━━ ENTRIES SHOWN
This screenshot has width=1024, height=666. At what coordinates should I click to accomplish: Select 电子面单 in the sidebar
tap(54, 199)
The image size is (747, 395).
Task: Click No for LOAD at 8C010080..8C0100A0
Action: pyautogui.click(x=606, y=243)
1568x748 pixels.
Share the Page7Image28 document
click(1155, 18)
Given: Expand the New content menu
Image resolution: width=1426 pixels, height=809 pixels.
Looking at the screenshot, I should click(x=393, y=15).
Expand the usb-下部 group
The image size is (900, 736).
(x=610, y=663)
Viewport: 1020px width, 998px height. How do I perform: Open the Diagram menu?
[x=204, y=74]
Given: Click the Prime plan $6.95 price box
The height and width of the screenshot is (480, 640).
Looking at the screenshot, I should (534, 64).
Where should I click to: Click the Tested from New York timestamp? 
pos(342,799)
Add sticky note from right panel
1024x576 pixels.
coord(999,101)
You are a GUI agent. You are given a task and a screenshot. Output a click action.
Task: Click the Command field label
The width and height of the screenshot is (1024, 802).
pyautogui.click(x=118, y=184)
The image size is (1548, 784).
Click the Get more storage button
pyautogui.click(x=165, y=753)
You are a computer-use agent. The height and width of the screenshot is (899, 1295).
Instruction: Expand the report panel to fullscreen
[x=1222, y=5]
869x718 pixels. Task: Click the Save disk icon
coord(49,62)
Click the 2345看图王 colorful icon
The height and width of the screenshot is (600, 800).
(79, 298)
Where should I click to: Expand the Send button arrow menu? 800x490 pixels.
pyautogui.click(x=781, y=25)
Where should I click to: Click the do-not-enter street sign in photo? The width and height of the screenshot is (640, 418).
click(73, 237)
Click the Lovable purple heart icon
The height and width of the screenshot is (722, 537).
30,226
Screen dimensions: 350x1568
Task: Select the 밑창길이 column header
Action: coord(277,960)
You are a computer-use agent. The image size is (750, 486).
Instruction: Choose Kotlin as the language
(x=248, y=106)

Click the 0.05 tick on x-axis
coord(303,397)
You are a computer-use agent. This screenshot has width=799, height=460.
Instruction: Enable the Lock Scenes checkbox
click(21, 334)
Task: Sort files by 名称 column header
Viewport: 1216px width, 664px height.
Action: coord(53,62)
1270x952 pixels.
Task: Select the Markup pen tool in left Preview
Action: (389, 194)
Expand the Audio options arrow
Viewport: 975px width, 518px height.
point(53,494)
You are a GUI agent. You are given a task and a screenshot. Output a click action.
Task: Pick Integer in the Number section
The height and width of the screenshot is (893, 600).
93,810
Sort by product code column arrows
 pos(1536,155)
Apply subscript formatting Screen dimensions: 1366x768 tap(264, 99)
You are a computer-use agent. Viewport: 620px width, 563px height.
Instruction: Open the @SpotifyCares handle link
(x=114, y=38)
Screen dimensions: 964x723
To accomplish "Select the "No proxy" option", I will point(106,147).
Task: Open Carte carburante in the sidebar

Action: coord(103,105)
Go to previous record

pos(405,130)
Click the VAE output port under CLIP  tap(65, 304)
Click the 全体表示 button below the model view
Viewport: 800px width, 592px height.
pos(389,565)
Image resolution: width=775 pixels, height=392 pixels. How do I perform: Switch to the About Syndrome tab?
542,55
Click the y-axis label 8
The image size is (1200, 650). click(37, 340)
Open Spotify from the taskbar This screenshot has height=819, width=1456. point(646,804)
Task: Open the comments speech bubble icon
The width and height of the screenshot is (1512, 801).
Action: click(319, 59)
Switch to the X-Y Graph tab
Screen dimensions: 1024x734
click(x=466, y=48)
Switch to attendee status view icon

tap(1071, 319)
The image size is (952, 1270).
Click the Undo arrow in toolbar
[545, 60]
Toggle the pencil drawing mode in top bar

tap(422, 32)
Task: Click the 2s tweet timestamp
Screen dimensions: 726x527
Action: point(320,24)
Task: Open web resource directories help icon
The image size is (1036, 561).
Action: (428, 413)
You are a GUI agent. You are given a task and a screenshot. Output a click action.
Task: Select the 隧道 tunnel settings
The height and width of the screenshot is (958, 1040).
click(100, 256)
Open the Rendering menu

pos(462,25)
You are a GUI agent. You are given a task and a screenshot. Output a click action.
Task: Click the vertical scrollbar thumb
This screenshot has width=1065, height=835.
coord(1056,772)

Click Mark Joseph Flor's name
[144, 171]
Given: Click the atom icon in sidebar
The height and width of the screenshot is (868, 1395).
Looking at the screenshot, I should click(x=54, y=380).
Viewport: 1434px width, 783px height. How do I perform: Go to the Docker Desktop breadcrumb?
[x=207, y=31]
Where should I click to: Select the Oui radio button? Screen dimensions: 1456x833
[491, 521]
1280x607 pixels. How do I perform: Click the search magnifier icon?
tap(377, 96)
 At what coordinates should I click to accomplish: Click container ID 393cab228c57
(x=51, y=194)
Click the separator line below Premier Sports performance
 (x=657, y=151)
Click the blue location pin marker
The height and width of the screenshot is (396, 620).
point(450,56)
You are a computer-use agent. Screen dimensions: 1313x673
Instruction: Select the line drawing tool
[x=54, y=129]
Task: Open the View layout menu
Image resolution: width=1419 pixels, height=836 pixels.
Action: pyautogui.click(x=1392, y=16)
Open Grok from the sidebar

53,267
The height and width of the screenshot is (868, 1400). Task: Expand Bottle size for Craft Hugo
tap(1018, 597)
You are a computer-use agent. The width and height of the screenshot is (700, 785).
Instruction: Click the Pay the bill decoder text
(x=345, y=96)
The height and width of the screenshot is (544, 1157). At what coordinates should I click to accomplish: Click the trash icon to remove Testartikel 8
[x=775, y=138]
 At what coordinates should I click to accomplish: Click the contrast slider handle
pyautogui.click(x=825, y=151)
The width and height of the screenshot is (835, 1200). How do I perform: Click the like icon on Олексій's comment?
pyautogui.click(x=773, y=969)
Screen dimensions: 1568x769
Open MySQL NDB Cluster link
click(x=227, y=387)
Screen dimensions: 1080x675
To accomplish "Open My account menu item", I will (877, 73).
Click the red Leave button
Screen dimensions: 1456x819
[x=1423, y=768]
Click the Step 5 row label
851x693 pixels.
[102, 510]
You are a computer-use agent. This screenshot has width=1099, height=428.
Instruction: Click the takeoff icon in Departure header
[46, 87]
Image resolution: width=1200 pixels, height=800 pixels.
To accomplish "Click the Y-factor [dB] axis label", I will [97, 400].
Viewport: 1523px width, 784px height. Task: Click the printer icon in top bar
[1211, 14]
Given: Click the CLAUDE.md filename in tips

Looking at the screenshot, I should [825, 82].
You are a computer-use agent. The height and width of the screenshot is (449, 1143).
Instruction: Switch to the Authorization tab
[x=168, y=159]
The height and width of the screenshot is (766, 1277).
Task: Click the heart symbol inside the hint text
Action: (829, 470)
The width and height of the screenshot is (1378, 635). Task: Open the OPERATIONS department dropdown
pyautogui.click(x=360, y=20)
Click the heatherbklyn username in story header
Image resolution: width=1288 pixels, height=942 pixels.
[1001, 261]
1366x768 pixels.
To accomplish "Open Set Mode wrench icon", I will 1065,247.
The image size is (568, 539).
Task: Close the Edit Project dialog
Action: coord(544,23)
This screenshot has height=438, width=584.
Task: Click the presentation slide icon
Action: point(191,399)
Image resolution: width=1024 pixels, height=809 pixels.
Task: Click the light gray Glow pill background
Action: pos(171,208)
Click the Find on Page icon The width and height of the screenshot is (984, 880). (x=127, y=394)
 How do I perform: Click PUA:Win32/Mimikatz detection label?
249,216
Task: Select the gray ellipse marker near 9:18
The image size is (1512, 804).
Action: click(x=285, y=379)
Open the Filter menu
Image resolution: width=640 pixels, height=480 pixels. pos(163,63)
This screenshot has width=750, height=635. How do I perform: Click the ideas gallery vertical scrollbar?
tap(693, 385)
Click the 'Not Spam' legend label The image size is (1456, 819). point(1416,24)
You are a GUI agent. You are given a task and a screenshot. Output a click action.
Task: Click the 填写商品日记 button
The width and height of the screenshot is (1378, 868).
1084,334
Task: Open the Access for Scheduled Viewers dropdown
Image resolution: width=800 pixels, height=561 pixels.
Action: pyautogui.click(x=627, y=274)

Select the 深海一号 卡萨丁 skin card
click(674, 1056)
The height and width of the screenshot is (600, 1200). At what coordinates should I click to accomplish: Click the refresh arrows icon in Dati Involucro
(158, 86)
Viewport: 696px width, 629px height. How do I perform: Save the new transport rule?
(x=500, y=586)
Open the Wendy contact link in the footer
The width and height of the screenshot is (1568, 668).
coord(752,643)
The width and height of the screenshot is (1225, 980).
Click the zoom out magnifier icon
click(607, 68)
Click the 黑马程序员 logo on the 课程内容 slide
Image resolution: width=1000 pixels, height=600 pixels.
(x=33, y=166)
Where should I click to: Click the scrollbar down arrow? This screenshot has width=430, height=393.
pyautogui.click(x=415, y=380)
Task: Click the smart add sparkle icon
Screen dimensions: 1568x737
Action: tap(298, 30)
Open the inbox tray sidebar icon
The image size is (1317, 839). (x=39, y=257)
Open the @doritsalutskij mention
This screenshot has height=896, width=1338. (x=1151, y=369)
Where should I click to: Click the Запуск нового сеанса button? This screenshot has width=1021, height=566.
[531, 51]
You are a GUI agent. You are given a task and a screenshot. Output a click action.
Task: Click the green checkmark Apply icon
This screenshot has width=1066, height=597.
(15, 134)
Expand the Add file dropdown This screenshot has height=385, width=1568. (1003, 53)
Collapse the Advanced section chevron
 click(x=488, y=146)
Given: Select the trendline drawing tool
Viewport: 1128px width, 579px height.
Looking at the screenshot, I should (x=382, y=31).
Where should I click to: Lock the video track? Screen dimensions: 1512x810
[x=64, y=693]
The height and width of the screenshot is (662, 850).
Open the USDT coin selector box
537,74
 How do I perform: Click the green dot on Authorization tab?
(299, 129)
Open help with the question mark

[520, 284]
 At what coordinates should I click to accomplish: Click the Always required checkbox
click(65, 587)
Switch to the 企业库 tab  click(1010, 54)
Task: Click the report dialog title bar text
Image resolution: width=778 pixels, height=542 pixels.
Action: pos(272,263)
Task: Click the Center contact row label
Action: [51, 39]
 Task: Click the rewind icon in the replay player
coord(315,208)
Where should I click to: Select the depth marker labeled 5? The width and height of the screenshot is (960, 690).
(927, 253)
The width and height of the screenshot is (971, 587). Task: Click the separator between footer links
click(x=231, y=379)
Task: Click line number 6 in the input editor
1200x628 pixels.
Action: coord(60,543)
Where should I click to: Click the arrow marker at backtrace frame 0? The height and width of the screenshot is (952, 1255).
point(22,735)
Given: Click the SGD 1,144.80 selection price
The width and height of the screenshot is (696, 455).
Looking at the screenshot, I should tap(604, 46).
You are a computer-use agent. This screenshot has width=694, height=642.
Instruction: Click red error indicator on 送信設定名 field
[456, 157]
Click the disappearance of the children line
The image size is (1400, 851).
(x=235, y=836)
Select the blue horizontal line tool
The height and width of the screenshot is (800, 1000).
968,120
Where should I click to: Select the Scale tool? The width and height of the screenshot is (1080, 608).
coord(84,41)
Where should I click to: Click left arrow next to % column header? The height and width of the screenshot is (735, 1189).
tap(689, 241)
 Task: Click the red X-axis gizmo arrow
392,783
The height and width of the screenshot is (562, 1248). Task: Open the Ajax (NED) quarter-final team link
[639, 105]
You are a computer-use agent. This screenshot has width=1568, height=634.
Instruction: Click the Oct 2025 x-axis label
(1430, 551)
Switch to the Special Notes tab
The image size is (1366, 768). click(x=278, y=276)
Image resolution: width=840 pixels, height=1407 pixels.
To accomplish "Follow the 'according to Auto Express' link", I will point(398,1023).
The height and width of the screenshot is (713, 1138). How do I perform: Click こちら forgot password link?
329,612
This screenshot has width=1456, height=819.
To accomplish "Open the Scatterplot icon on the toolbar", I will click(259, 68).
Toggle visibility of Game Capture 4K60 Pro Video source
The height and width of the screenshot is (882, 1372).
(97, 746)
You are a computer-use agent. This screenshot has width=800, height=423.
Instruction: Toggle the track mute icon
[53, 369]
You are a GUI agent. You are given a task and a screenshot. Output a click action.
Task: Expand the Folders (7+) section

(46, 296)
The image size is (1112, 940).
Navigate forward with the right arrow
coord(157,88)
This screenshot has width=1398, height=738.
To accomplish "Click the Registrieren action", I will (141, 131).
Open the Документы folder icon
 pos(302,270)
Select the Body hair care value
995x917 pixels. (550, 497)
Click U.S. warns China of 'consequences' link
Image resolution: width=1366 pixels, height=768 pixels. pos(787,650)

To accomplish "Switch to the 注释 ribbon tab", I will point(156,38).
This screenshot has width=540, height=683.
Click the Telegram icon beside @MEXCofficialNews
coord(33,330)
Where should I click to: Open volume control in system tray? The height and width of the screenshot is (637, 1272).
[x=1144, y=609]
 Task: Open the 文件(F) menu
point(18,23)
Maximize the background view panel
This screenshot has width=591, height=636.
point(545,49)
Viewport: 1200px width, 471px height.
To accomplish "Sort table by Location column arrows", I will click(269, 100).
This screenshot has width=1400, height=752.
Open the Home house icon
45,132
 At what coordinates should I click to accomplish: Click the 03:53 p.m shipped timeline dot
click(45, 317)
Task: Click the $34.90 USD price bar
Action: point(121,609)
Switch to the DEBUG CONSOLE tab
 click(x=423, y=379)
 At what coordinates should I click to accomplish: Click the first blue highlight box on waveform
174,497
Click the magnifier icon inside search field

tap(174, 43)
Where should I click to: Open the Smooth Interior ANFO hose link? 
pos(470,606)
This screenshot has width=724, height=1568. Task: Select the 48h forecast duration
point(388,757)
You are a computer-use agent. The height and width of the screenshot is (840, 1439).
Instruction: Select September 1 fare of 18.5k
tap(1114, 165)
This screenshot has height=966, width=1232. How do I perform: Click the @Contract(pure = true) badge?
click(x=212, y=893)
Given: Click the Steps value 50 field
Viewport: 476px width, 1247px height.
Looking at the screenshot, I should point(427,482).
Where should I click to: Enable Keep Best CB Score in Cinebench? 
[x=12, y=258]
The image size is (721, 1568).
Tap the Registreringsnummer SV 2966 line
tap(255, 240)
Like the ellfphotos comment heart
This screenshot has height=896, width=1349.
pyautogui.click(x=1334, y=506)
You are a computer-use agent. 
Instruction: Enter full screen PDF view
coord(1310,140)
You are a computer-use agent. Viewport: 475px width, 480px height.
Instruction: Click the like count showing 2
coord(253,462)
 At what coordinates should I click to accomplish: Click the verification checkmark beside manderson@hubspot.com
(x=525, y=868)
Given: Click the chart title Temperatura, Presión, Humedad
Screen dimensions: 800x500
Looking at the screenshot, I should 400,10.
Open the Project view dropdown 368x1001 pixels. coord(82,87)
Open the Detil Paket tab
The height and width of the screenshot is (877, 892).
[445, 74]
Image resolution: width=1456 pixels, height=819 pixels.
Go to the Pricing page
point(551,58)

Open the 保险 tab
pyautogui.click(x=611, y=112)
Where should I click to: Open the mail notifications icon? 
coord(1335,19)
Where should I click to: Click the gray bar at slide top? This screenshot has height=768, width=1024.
━━━━
TASK PROMPT = Please swap "forecast" for "outlook" in the listing from the line with "Maximize the background view panel" to the line with "tap(1114, 165)", and give those lines back with nothing else changed.

EXERCISE RESULT =
Maximize the background view panel
This screenshot has width=591, height=636.
point(545,49)
Viewport: 1200px width, 471px height.
To accomplish "Sort table by Location column arrows", I will click(269, 100).
This screenshot has width=1400, height=752.
Open the Home house icon
45,132
 At what coordinates should I click to accomplish: Click the 03:53 p.m shipped timeline dot
click(45, 317)
Task: Click the $34.90 USD price bar
Action: point(121,609)
Switch to the DEBUG CONSOLE tab
 click(x=423, y=379)
 At what coordinates should I click to accomplish: Click the first blue highlight box on waveform
174,497
Click the magnifier icon inside search field

tap(174, 43)
Where should I click to: Open the Smooth Interior ANFO hose link? 
pos(470,606)
This screenshot has width=724, height=1568. Task: Select the 48h outlook duration
point(388,757)
You are a computer-use agent. The height and width of the screenshot is (840, 1439).
Instruction: Select September 1 fare of 18.5k
tap(1114, 165)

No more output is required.